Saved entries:
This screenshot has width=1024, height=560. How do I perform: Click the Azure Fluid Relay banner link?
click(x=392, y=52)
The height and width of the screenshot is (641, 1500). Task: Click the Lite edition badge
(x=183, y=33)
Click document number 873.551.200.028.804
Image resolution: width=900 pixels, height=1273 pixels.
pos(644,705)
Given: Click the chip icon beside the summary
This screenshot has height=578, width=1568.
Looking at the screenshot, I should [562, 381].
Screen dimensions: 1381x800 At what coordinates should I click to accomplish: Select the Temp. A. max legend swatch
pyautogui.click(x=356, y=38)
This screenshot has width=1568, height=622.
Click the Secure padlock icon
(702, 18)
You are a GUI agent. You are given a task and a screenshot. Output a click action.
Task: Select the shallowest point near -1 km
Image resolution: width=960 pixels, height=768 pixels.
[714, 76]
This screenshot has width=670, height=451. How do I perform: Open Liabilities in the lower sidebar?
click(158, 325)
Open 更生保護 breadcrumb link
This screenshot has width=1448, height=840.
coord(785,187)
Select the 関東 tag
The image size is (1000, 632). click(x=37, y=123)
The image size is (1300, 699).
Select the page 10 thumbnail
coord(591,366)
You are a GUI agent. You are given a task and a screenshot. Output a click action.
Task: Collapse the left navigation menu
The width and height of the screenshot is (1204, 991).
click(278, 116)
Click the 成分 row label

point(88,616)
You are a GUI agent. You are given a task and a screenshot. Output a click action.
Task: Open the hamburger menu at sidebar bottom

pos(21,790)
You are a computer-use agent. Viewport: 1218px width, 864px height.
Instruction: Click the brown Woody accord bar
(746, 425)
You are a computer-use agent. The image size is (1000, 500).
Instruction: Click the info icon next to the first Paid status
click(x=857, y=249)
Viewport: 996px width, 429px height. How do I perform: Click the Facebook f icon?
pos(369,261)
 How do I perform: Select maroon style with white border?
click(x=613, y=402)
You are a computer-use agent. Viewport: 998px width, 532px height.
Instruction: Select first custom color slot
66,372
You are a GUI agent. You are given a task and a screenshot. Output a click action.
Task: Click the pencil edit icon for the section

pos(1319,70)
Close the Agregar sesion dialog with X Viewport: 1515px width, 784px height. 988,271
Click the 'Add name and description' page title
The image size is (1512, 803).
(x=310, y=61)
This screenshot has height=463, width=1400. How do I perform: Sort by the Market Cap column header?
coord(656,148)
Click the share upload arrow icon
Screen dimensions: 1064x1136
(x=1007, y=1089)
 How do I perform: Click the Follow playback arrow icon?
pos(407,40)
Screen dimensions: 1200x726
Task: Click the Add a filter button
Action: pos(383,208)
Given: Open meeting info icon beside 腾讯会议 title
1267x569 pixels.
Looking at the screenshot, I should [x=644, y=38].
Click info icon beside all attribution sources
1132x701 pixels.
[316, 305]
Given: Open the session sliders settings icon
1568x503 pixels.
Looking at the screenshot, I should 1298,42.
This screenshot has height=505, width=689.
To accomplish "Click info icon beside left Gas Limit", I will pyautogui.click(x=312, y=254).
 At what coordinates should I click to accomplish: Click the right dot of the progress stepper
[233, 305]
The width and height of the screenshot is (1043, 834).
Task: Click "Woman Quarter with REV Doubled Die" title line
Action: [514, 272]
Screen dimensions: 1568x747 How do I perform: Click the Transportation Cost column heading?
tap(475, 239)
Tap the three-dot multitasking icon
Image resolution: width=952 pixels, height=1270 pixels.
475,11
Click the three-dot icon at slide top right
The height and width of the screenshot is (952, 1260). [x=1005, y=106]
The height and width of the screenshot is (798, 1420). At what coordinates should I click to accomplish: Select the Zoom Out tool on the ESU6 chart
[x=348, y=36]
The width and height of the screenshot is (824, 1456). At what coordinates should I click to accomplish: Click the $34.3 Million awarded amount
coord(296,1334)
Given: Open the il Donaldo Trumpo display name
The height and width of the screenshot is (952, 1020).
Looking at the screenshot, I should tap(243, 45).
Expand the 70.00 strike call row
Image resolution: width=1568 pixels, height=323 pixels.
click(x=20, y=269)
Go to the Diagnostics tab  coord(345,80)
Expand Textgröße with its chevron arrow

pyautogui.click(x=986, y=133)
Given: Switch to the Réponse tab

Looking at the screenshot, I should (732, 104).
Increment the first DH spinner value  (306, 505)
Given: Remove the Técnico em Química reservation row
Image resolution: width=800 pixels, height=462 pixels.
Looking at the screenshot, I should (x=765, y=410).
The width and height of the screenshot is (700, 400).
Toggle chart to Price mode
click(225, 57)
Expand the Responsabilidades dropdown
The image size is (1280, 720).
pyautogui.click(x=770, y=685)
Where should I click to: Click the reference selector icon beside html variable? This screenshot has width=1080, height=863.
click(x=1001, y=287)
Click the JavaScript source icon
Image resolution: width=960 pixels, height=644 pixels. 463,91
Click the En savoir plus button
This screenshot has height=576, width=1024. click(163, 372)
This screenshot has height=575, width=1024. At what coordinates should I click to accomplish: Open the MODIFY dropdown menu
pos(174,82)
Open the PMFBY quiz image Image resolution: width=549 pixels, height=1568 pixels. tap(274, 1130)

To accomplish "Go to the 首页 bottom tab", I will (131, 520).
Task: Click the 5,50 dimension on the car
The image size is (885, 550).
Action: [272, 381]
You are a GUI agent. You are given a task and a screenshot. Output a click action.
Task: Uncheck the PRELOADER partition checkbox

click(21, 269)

Task statement
Above are the records; report each line in them that includes the word "name".

Solution
Click the 'Add name and description' page title
Given: Open the il Donaldo Trumpo display name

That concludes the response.